Down to the last line, reproduce the records exactly.

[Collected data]
____
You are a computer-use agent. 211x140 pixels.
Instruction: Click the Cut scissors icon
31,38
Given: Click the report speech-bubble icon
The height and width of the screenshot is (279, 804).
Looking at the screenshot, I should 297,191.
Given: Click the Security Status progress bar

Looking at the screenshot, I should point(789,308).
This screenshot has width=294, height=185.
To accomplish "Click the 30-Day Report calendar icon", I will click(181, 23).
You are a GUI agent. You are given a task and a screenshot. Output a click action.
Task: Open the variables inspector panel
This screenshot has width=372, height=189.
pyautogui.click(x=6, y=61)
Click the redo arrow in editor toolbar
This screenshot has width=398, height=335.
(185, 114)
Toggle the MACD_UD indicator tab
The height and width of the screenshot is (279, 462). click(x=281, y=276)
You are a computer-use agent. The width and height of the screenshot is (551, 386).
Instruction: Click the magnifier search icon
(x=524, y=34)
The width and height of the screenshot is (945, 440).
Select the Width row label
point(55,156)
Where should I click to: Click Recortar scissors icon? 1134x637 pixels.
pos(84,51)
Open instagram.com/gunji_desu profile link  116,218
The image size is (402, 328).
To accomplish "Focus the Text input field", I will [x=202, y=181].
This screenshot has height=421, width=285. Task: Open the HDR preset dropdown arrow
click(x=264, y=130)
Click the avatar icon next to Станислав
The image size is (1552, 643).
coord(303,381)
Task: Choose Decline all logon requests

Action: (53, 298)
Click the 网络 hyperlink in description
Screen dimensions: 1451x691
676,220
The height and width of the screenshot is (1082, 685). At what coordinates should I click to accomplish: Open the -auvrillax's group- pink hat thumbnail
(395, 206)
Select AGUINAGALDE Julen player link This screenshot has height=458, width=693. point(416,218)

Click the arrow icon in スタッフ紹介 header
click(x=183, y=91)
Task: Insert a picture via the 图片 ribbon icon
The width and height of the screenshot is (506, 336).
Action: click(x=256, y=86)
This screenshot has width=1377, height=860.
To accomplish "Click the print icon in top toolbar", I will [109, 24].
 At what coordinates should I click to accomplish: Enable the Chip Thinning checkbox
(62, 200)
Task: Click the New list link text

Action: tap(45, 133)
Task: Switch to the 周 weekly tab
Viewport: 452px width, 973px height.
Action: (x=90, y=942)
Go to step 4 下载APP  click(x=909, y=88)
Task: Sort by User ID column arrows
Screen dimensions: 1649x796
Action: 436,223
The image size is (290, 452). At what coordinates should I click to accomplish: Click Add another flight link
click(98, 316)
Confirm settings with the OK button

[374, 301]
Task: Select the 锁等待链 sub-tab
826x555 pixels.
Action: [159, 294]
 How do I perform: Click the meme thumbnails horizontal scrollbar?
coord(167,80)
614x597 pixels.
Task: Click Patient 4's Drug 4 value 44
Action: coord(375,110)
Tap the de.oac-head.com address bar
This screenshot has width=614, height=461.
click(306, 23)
____
◆ **Answer to the exercise**:
You are a computer-use agent. 211x140 pixels.
Instruction: Click the Cut scissors icon
31,38
Given: Click the report speech-bubble icon
The height and width of the screenshot is (279, 804).
Looking at the screenshot, I should 297,191.
Given: Click the Security Status progress bar

Looking at the screenshot, I should point(789,308).
This screenshot has width=294, height=185.
To accomplish "Click the 30-Day Report calendar icon", I will click(181, 23).
You are a GUI agent. You are given a task and a screenshot. Output a click action.
Task: Open the variables inspector panel
This screenshot has width=372, height=189.
pyautogui.click(x=6, y=61)
Click the redo arrow in editor toolbar
This screenshot has width=398, height=335.
(185, 114)
Toggle the MACD_UD indicator tab
The height and width of the screenshot is (279, 462). click(x=281, y=276)
You are a computer-use agent. The width and height of the screenshot is (551, 386).
Instruction: Click the magnifier search icon
(x=524, y=34)
The width and height of the screenshot is (945, 440).
Select the Width row label
point(55,156)
Where should I click to: Click Recortar scissors icon? 1134x637 pixels.
pos(84,51)
Open instagram.com/gunji_desu profile link  116,218
The image size is (402, 328).
To accomplish "Focus the Text input field", I will [x=202, y=181].
This screenshot has height=421, width=285. Task: Open the HDR preset dropdown arrow
click(x=264, y=130)
Click the avatar icon next to Станислав
The image size is (1552, 643).
coord(303,381)
Task: Choose Decline all logon requests

Action: (53, 298)
Click the 网络 hyperlink in description
Screen dimensions: 1451x691
676,220
The height and width of the screenshot is (1082, 685). At what coordinates should I click to accomplish: Open the -auvrillax's group- pink hat thumbnail
(395, 206)
Select AGUINAGALDE Julen player link This screenshot has height=458, width=693. point(416,218)

Click the arrow icon in スタッフ紹介 header
click(x=183, y=91)
Task: Insert a picture via the 图片 ribbon icon
The width and height of the screenshot is (506, 336).
Action: click(x=256, y=86)
This screenshot has width=1377, height=860.
To accomplish "Click the print icon in top toolbar", I will [109, 24].
 At what coordinates should I click to accomplish: Enable the Chip Thinning checkbox
(62, 200)
Task: Click the New list link text

Action: tap(45, 133)
Task: Switch to the 周 weekly tab
Viewport: 452px width, 973px height.
Action: (x=90, y=942)
Go to step 4 下载APP  click(x=909, y=88)
Task: Sort by User ID column arrows
Screen dimensions: 1649x796
Action: 436,223
The image size is (290, 452). At what coordinates should I click to accomplish: Click Add another flight link
click(98, 316)
Confirm settings with the OK button

[374, 301]
Task: Select the 锁等待链 sub-tab
826x555 pixels.
Action: [159, 294]
 How do I perform: Click the meme thumbnails horizontal scrollbar?
coord(167,80)
614x597 pixels.
Task: Click Patient 4's Drug 4 value 44
Action: coord(375,110)
Tap the de.oac-head.com address bar
This screenshot has width=614, height=461.
click(306, 23)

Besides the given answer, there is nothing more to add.